[Raw data]

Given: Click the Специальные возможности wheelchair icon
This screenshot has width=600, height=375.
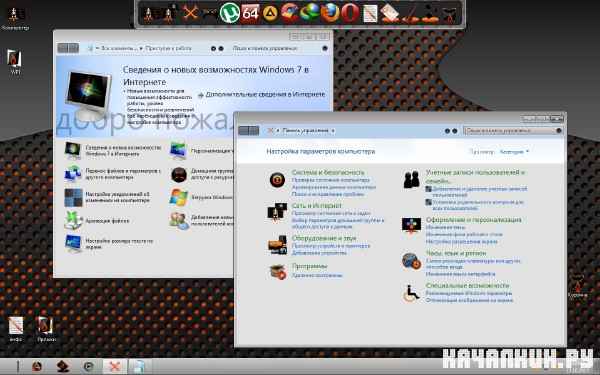Looking at the screenshot, I should [411, 293].
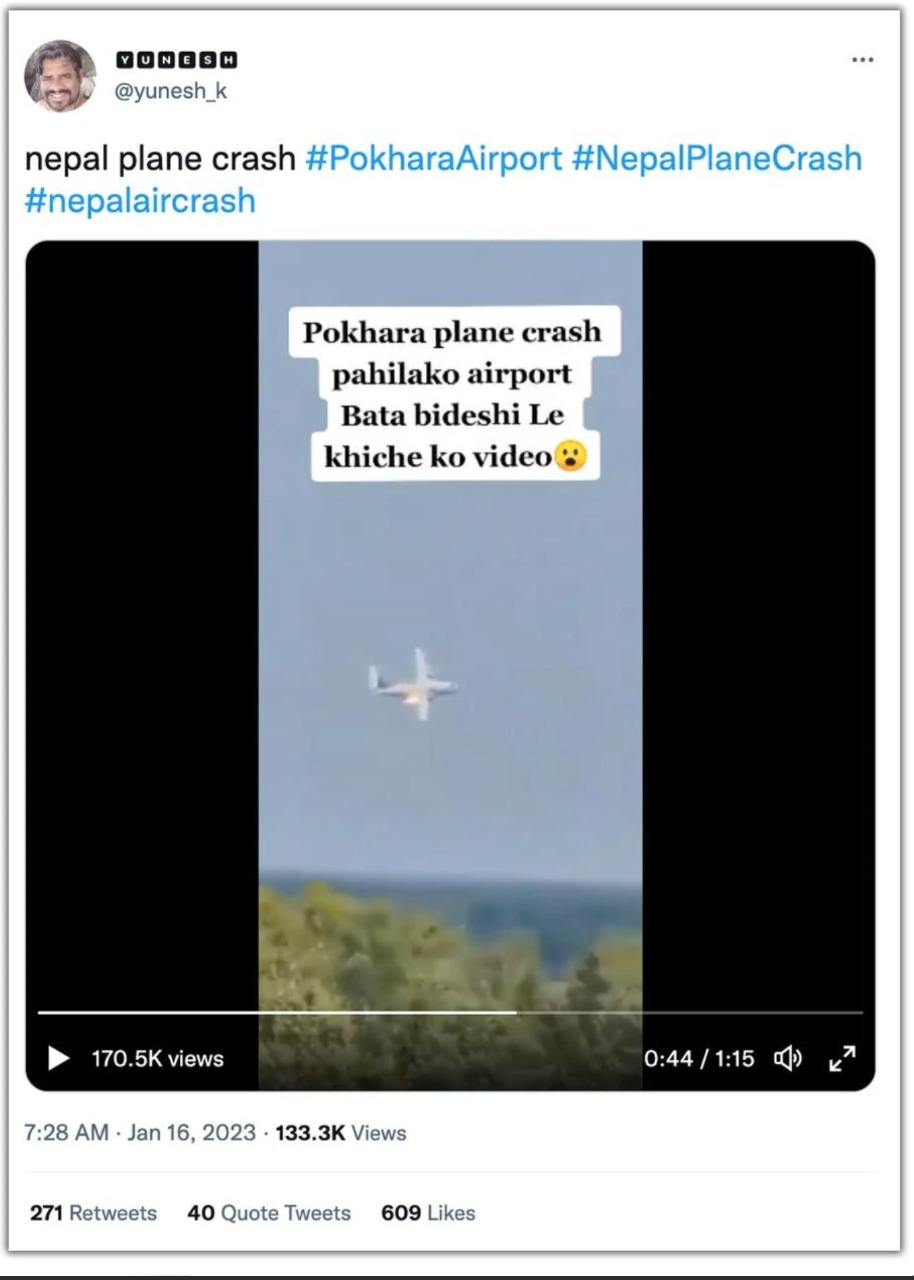914x1280 pixels.
Task: Click the play button on the video
Action: point(59,1058)
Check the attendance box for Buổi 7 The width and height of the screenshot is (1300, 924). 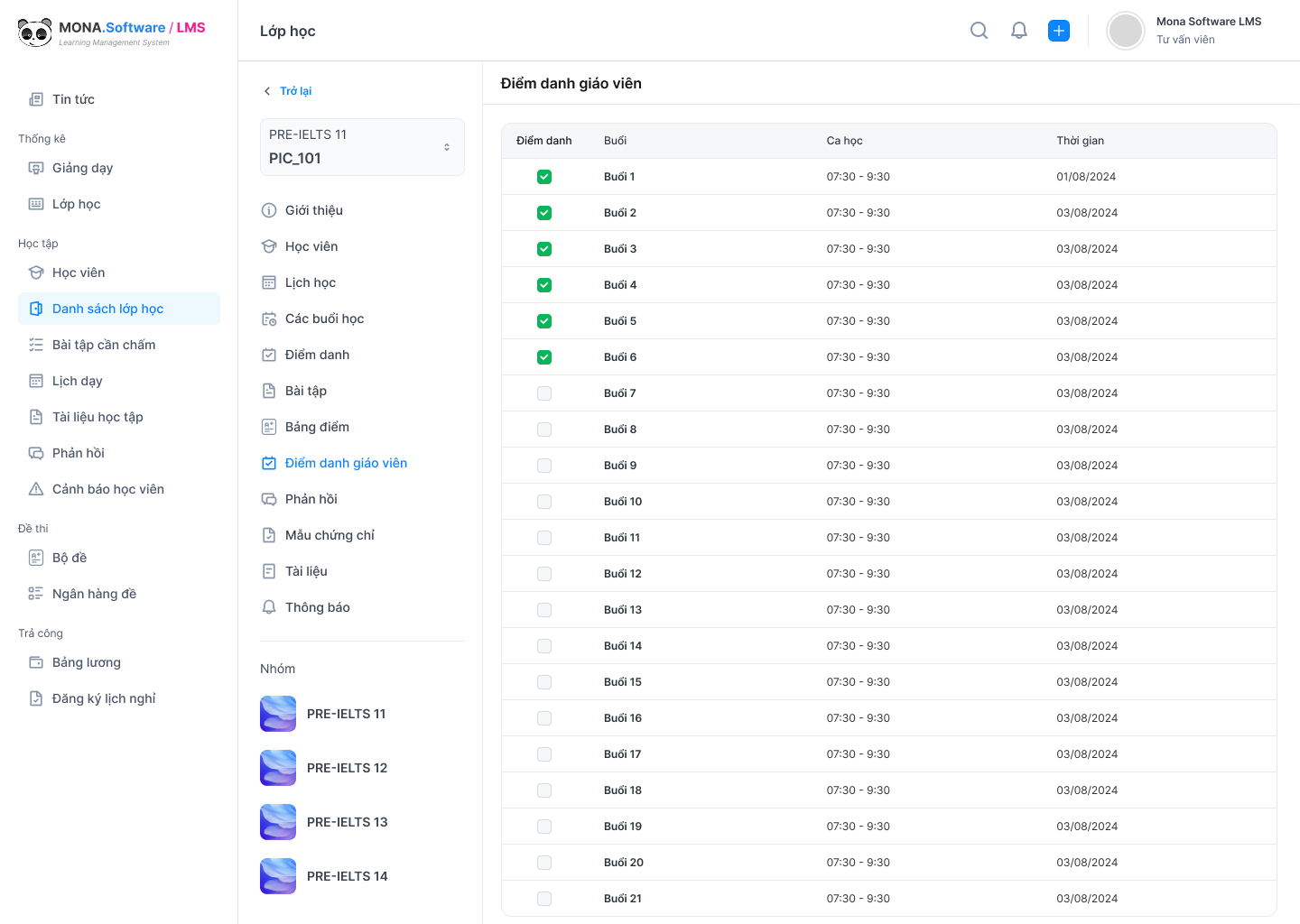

[/Raw data]

Brief: Where the line containing "This screenshot has width=600, height=375." appears in the data above, begin there and output every line through the last, exactly and without pictures.

Output for this exercise:
This screenshot has width=600, height=375.
Looking at the screenshot, I should [411, 293].
914x1280 pixels.
Task: Click the play button on the video
Action: point(59,1058)
Check the attendance box for Buổi 7 The width and height of the screenshot is (1300, 924). 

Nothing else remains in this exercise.